### [Work order]
What is needed is an exact copy of every entry, without the pictures.

=== Begin Enclosure ===

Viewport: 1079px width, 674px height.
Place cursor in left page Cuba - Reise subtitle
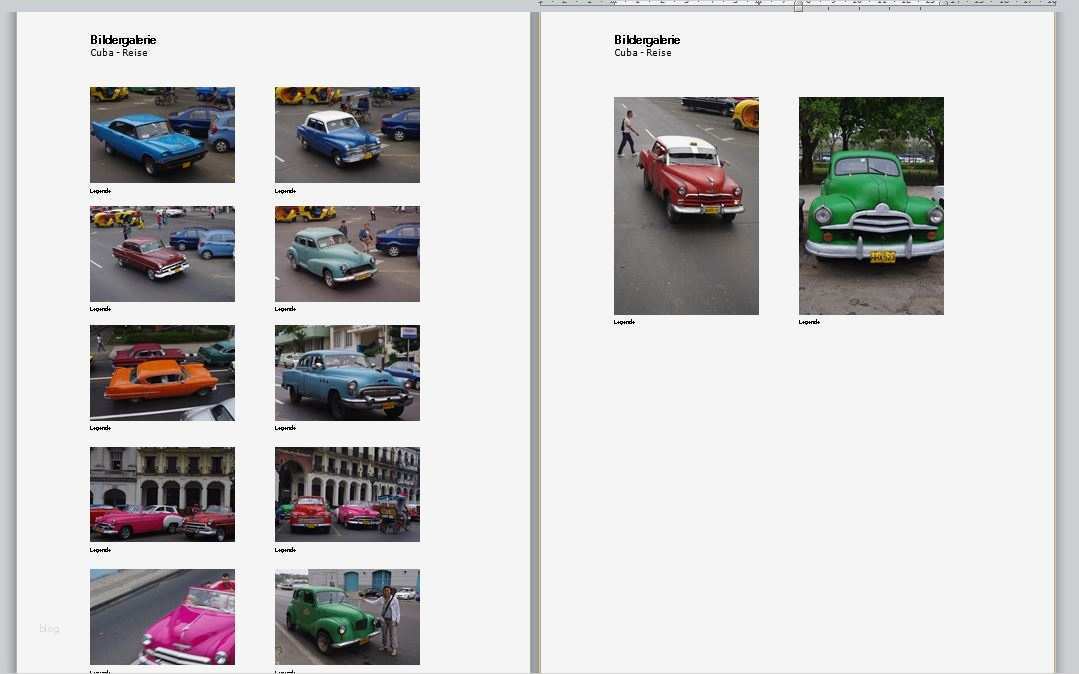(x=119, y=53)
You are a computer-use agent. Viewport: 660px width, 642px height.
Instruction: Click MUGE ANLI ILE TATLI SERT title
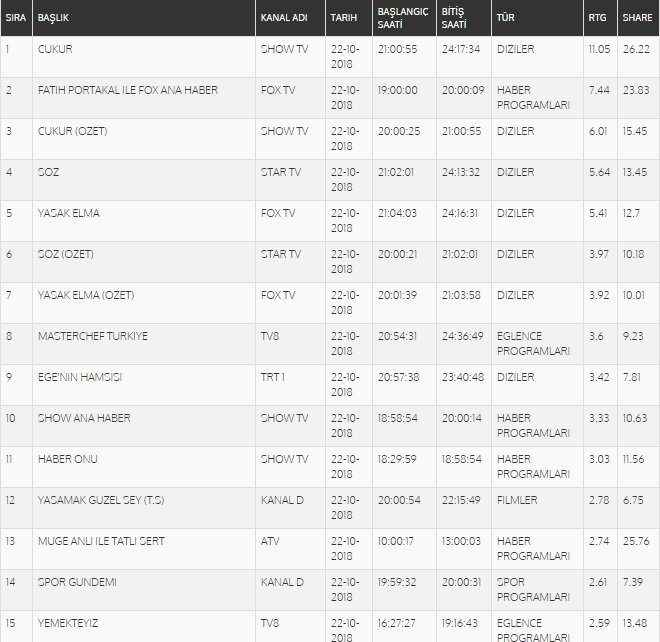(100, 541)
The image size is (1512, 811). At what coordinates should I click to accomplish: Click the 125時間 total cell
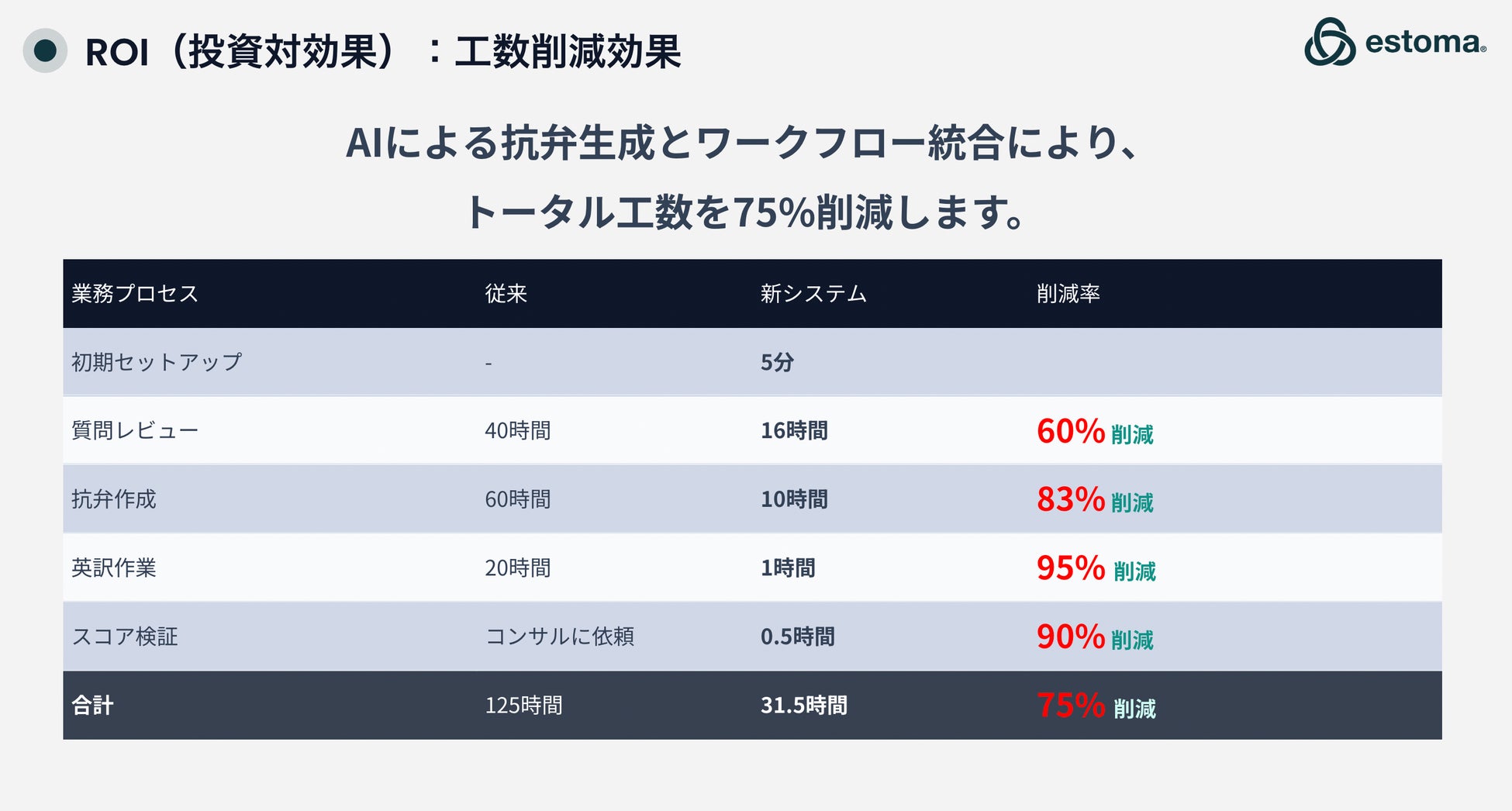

=== End Enclosure ===

### [Task output]
Viewport: 1079px width, 674px height.
Place cursor in left page Cuba - Reise subtitle
(x=119, y=53)
You are a computer-use agent. Viewport: 660px width, 642px height.
Instruction: Click MUGE ANLI ILE TATLI SERT title
(100, 541)
The image size is (1512, 811). At what coordinates should I click to accomplish: Click the 125時間 total cell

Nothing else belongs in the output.